Opinião

Ideologia ou melhor saúde?

Ideologia ou melhor saúde?

Em fevereiro, um "grupo de 125 notáveis" subscreveu um manifesto com um apelo aos deputados da AR para que a Lei de Bases da Saúde fizesse uma "inequívoca distinção entre os setores público e privado", colocando um ponto final na possibilidade de, no futuro, existirem parcerias público-privadas no setor da saúde em Portugal. Notáveis como Manuel Alegre, Pilar del Rio, Rui Tavares, D. Januário Ferreira ou Arménio Carlos - todos, como é sabido, com extensa experiência na gestão de unidades de saúde - decretaram então que o problema do SNS tinha uma, e uma só, causa: o regime de parceria público-privada.

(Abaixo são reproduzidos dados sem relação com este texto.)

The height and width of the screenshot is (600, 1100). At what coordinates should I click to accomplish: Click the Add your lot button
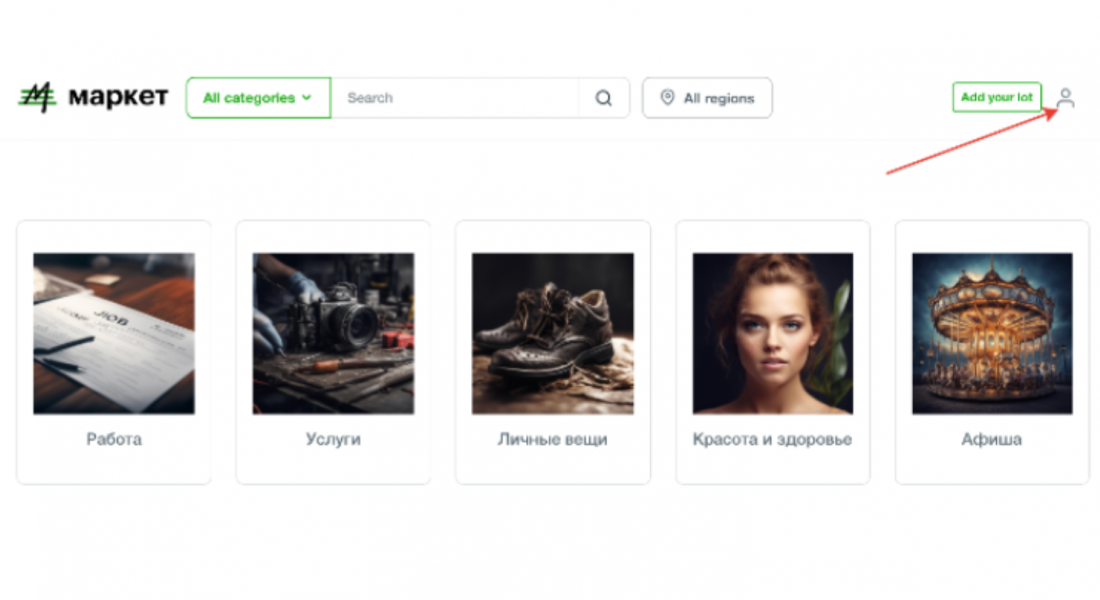[996, 97]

Acontece que esta convicção inabalável não só não tem sustentação técnica como é factualmente desmentida. O mais recente estudo do sistema nacional de avaliação em saúde sobre excelência clínica, da Entidade Reguladora da Saúde, atribui os três primeiros lugares do pódio a hospitais em PPP. São eles o Hospital de Vila Franca de Xira (PPP que o Governo decidiu não prolongar), o Hospital de Cascais e o Hospital de Braga. O Hospital da Prelada, no Porto, e os hospitais da Luz e CUF Descobertas, em Lisboa, completam o lote de instituições com gestão privada e/ou social que ostenta o selo de excelência clínica.

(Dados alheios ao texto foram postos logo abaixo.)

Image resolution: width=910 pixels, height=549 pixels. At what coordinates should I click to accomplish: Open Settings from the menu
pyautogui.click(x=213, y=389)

Os públicos ULSAM, CHVN Gaia/Espinho e CHTMAD figuram também no top 10 dos estabelecimentos distinguidos.

No mesmo relatório, a ERS indica que das 84 mil reclamações registadas em 2018, 67% respeitam a unidades públicas, 23% aos privados, 8,9% em unidades em PPP e 1,2% no social.

A prestação de cuidados de saúde em Portugal carece de investimento, de profissionais valorizados e de gestão eficiente. Continua por demonstrar que a cristalização ideológica consiga resolver listas de espera e diminuir tempos de resposta aos utentes.